Grocery retailers are the most aggressive in their plans to expand these days. According to Colliers, 84.2% of grocers plan to expand their physical retail space in the next five years. Aldi, Costco, H-E-B, Sprouts Farmers Market and Wegmans are among the chains rolling out new stores this year. Drug and beauty is the category in which the greatest share of retailers want to shrink their footprints. According to Colliers, 42.1% of drug and beauty retailers aim to reduce their amount of physical space to some degree in the next five years.
According to Colliers, 81.7% cite increasing their geographical reach as a reason to expand, and 73.3% cite attracting new shoppers.
New store formats are underway, as well. According to Colliers, 39% of all retailers plan to test new formats over the next couple of years. They cited both keeping up with changing customer tastes and competitors as the biggest reasons. The most common type of format retailers expect to test? One that caters to omnichannel shopping with collection points for online orders, ordering kiosks and drive-up/curbside-pickup facilities.
Wooden and sustainable toy brand Melissa & Doug will open its first-ever retail store in October, at The Westchester mall in White Plains, New York. The 1,600-square-foot store is the company’s first brick-and-mortar location in its 35-year history. The company will promote the store by sponsoring the mall’s holiday Santa experience.
Rendering of the Melissa & Doug store at The Westchester
Luggage maker Away is opening two stores this year: a unit in Washington, D.C.’s Georgetown and a second Boston store, on Newbury Street. The direct-to-consumer brand opened its first store in New York City in 2016 and has grown to 15 units in the U.S., Canada and London.
Women’s fashion brand Princess Polly opened its first U.S. store, a 3,370-square-foot unit at Westfield Century City in Los Angeles. Recently purchased by brand accelerator A.K.A. Brands, Princess Polly originally launched in Australia as a wholesaler to PacSun stores.

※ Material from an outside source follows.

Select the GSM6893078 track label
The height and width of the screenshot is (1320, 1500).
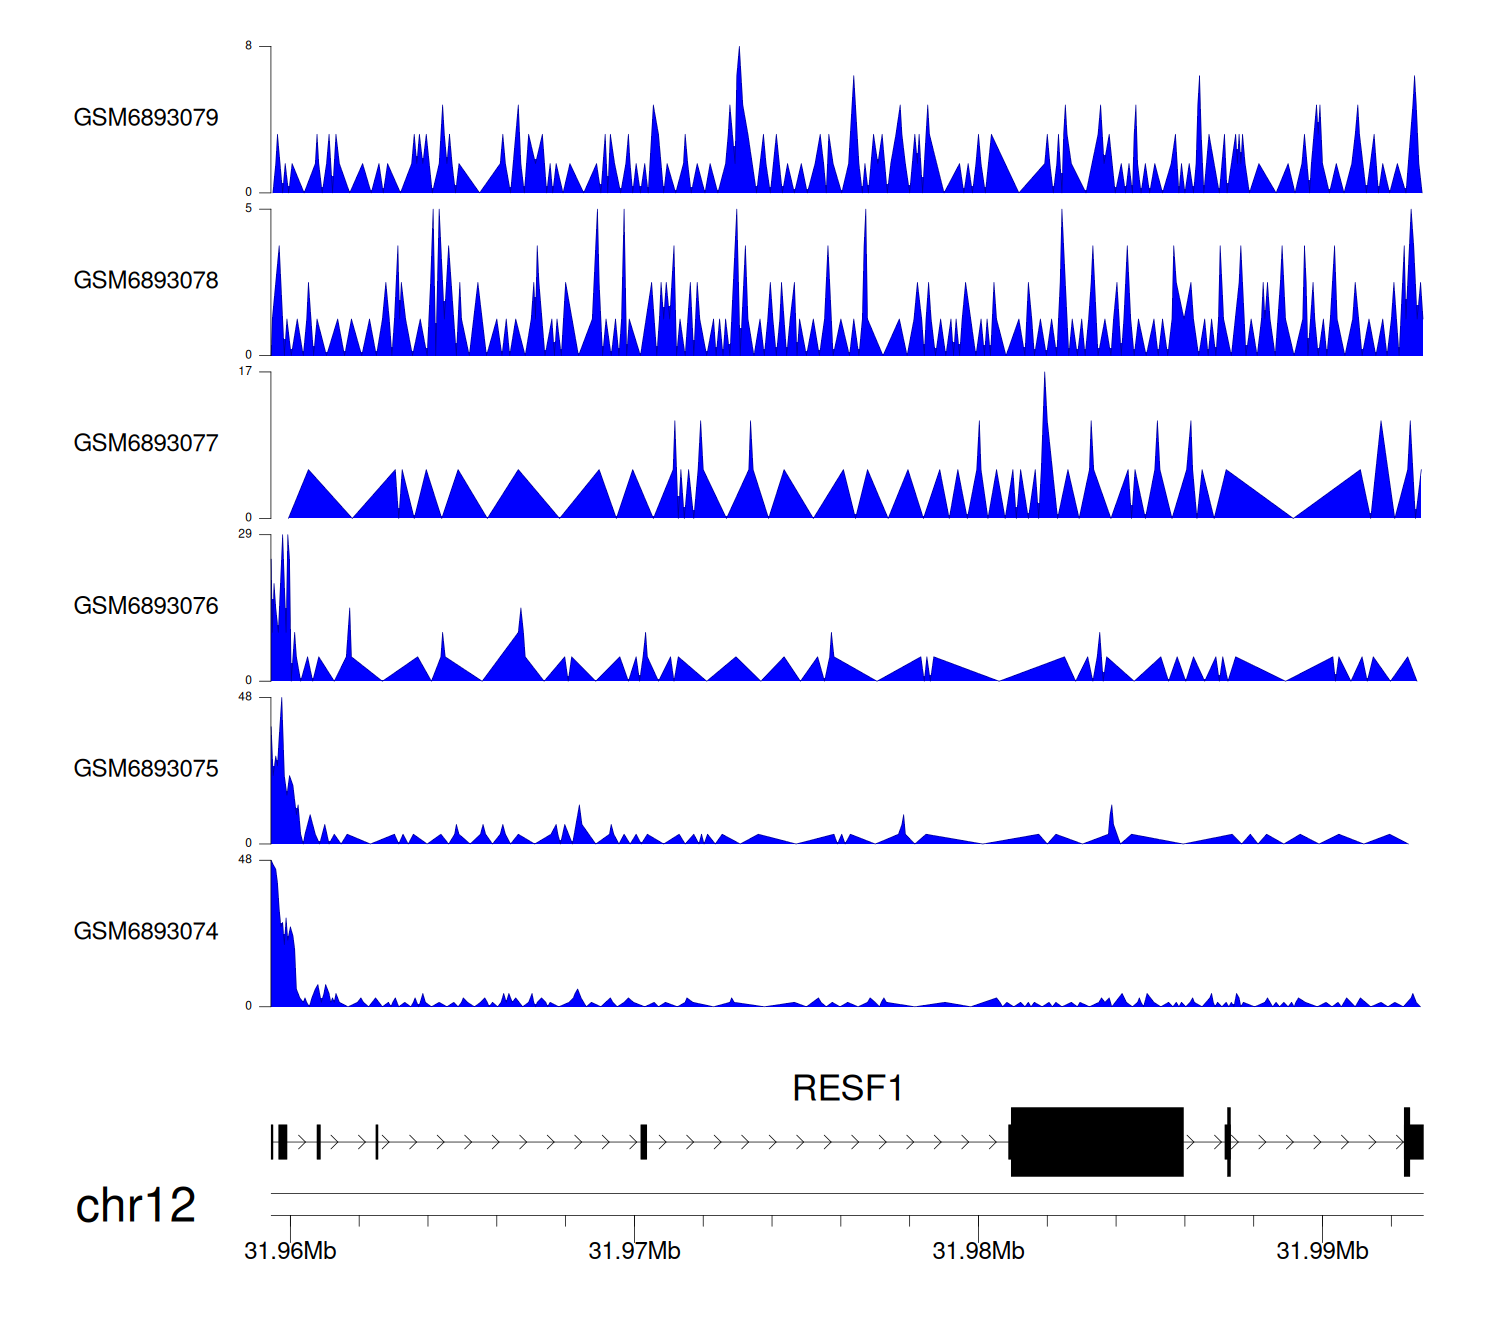tap(146, 281)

Fourth-generation wholesale grocer Jackson Mitchell is launching a supermarket and leisure/dining concept called FreshTake in a 42,000-square-foot former Whole Foods in Augusta, Georgia. Mitchell’s company operates five Little Giant Farmer’s Market stores in Atlanta. When the first FreshTake opens next summer, it will feature an in-store cafe with seating for 130, an outdoor patio dining area with a walk-up barbecue smokehouse, a putting green and a beer and wine bar.
Rendering of the August, Georgia, FreshTake
Could cool pavement be the solution to high energy costs and heat islands? The 1.2 million-square-foot Desert Ridge Marketplace in Phoenix will help Arizona State University researchers find out. On Monday, the shopping center’s parking lot became ASU’s largest surface test yet for so-called “cool pavement,” in which substances like acrylic, cement, asphalt and rubber are overlaid on existing paved surfaces to reflect more sunlight than dark asphalt. ASU will monitor the pavement’s performance for one year, using sensors to gauge temperature differentials above and below the pavement. It’s the first time the technology has been tested beyond a residential street. ASU and other parties have put in more than 100 miles of such cool pavement on Phoenix’s streets in recent years, in some cases lowering pavement temperatures by as much as 12 degrees.
Agree Realty named Nicole Witteveen COO. A four-year company veteran, she previously served as the company’s executive vice president of people and culture and as chief of staff. Agree also named Craig Erlich to the newly created role of chief growth officer. Erlich has served as chief investment officer and COO of the firm. He’ll assume responsibility for business development and tenant relations.